The plants for the translocations were produced ex situ and cultivated in the open field (nursery). During the ex situ cultivation and before the translocation interventions in situ, the rules relating to prophylaxis against pathogens and other infectious diseases were adopted, and the related phytosanitary certifications were acquired (UO S4.04 – Observatory for plant diseases of Acireale, Department of Agriculture, Sicilian Region).

At the intervention sites, the plants were planted in groups and individually labeled to facilitate their identification in subsequent monitoring, performed according to a standardised protocol, starting one month after implantation, to detect survival / mortality, growth state and phenological stage.

All information relating to translocation interventions has been entered into a database, with particular attention paid to the date of the intervention, translocation site, origin of the material (e.g. ex situ cultured material, coming from one or more population), type of material (adults, sub-adults, seedlings, seeds), number of founding individuals (divided by age groups), method of propagation (seeds, vegetative propagation), acclimatization period, translocation habitat (IUCN), method of production dwelling, survival rate, percentage of flowering, fruiting and seed-born individuals after 3, 6 months and after 1, 2, 3 years, presumed reasons for translocation success or failure and any specific problems addressed.

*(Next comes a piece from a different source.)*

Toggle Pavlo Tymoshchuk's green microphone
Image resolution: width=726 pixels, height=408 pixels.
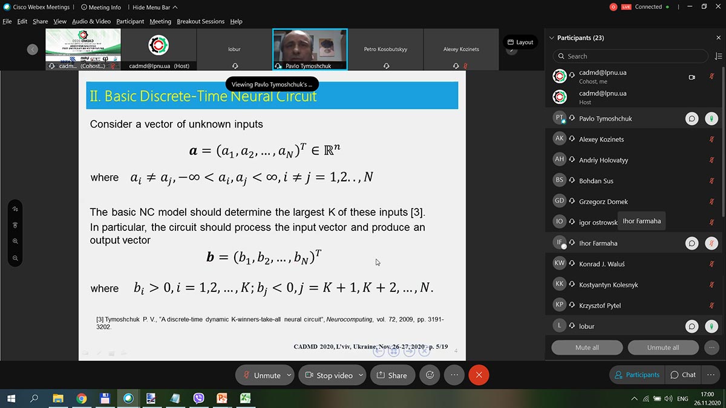point(712,118)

The Germplasm Bank of the University of Catania (BGS – CT, Capo Fila), the University of Malta (Partner 2) and the Centre for Germplasm Conservation in Marianelli (DRSRT – Partner 3) intervened in various protected areas and Natura 2000 network sites, such as: R.N.O. Vendicari Wildlife Oasis (ITA090002), R.N.O. Cavagrande del Cassibile (ITA090007), R.N.O. Pantalica, Anapo Valley and Cava Grande Stream (ITA090009), R.N.O. of Monte Capodarso and Southern Imera Valley (ITA050004), SAC Dorsale Curcuraci, Antennamare (ITA 030011), SAC Rdumijiet ta ‘Malta: Mix-Xaqqa sal-Ponta ta’ Bengħisa (N2K MT0000024 – Għar Ħasan, Wied Babu, Wied Żnuber ), SAC Wied il-Miżieb (N2K MT0000012 – Ta ‘Pennellu), planting about 6000 plants of 46 target species.